Re: [PATCH] ARM: dma-mapping: Just allocate one chunk at a time

From: Will Deacon <will.deacon@arm.com>
To: Laurent Pinchart <laurent.pinchart@ideasonboard.com>
Cc: Robin Murphy <robin.murphy@arm.com>,
	Doug Anderson <dianders@chromium.org>,
	Russell King <linux@arm.linux.org.uk>,
	Laurent Pinchart <laurent.pinchart+renesas@ideasonboard.com>,
	"linux-kernel@vger.kernel.org" <linux-kernel@vger.kernel.org>,
	Pawel Osciak <pawel@osciak.com>,
	mike.looijmans@topic.nl, Lorenzo Nava <lorenx4@gmail.com>,
	Dmitry Torokhov <dmitry.torokhov@gmail.com>,
	Tomasz Figa <tfiga@chromium.org>,
	David Rientjes <rientjes@google.com>,
	Carlo Caione <carlo@caione.org>,
	Andrew Morton <akpm@linux-foundation.org>,
	"linux-arm-kernel@lists.infradead.org" 
	<linux-arm-kernel@lists.infradead.org>,
	Marek Szyprowski <m.szyprowski@samsung.com>
Subject: Re: [PATCH] ARM: dma-mapping: Just allocate one chunk at a time
Date: Mon, 21 Dec 2015 10:15:37 +0000	[thread overview]
Message-ID: <20151221101536.GC23092@arm.com> (raw)
In-Reply-To: <1643621.CLgIjY2JrC@avalon>

On Mon, Dec 21, 2015 at 03:26:27AM +0200, Laurent Pinchart wrote:
> On Friday 18 December 2015 20:20:56 Robin Murphy wrote:
> > On 18/12/15 18:55, Doug Anderson wrote:
> > > 2. We still have the same problem that we're taking away all the
> > > contiguous memory that other users may want.  I've got a dwc2 USB
> > > controller in my system and it needs to allocate bounce buffers for
> > > its DMA.  While looking at cat videos on Facebook and running a
> > > program to simulate memory pressure (4 userspace programs each walking
> > > through 350 Megs of memory over and over) I start seeing lots of order
> > > 3 allocation failures in dwc2.  It's true that the USB/network stack
> > > is resilient against these allocation failures (other than spamming my
> > > log), but performance will decrease.  When I switch to WiFi I suddenly
> > > start seeing "mwifiex_sdio mmc2:0001:1: single skb allocated fail,
> > > drop pkt port=28 len=33024".  Again, it's robust, but you're affecting
> > > performance.
> > > 
> > > I also tried using "4" instead of "MAX_ORDER" (as per Marek) so that
> > > we don't try for > 64K chunks.  This is might be a reasonable
> > > compromise.  My cat video test still reproduces "alloc 4194304 bytes:
> > > 674318751 ns", but maybe ~700 ms is an OK?  Of course, this still eats
> > > all the large chunks of memory that everyone else would like to have.
> > > 
> > > Oh, or how about this: we start allocating of order 4.  Upon the first
> > > failure we jump to order 1.  AKA: if there's no memory pressure we're
> > > golden.  The moment we have the first bit of memory pressure we fold.
> > > That's basically just a slight optimization on Marek's suggestion.  I
> > > still see 450 ms for an allocation, but that's not too bad.  It can
> > > still take away large chunks from other users, but maybe that's OK?
> > 
> > That makes sense - there's really no benefit to be had from trying
> > orders which don't correspond to our relevant IOMMU page sizes - I'm not
> > sure off-hand how many contortions you'd have to go through to actually
> > get at those from here, although it might be another argument in favour
> > of moving the pgsize_bitmap into the iommu_domain as Will proposed some
> > time ago.
> 
> What's the status of that ? Do we just need a volunteer to do the job ?

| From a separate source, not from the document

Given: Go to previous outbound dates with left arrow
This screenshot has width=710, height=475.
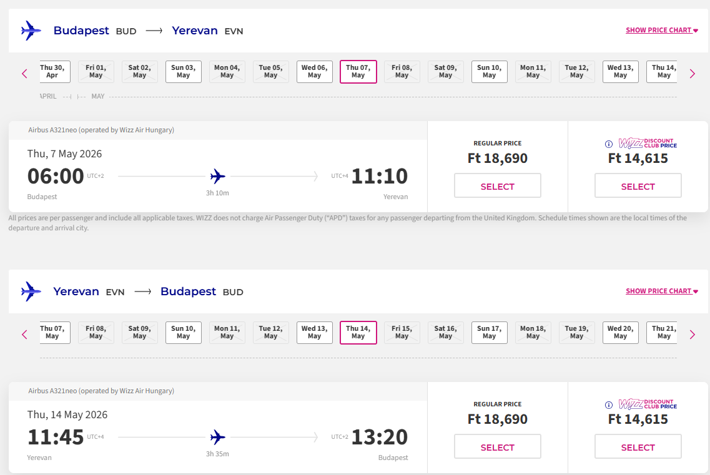Looking at the screenshot, I should pos(25,74).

The pgsize_bitmap per domain stuff? It got a bunch of Acks, but Joerg
didn't like it :(

  http://lists.infradead.org/pipermail/linux-arm-kernel/2015-March/334729.html

The idea being that you should be able to attach arbitrary devices to
arbitrary domains, something that I still don't think works in practice.

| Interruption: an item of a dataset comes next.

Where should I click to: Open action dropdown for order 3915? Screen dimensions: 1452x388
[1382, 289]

One way forward would be to do what dwmw2 suggested here:

  http://lists.infradead.org/pipermail/linux-arm-kernel/2015-April/335023.html

by extending the page table code to iterate and therefore support all
page sizes. At that point, the pgsize_bitmap can be removed, although
we will run into similar issues expressing the minimum supported page
size.

Will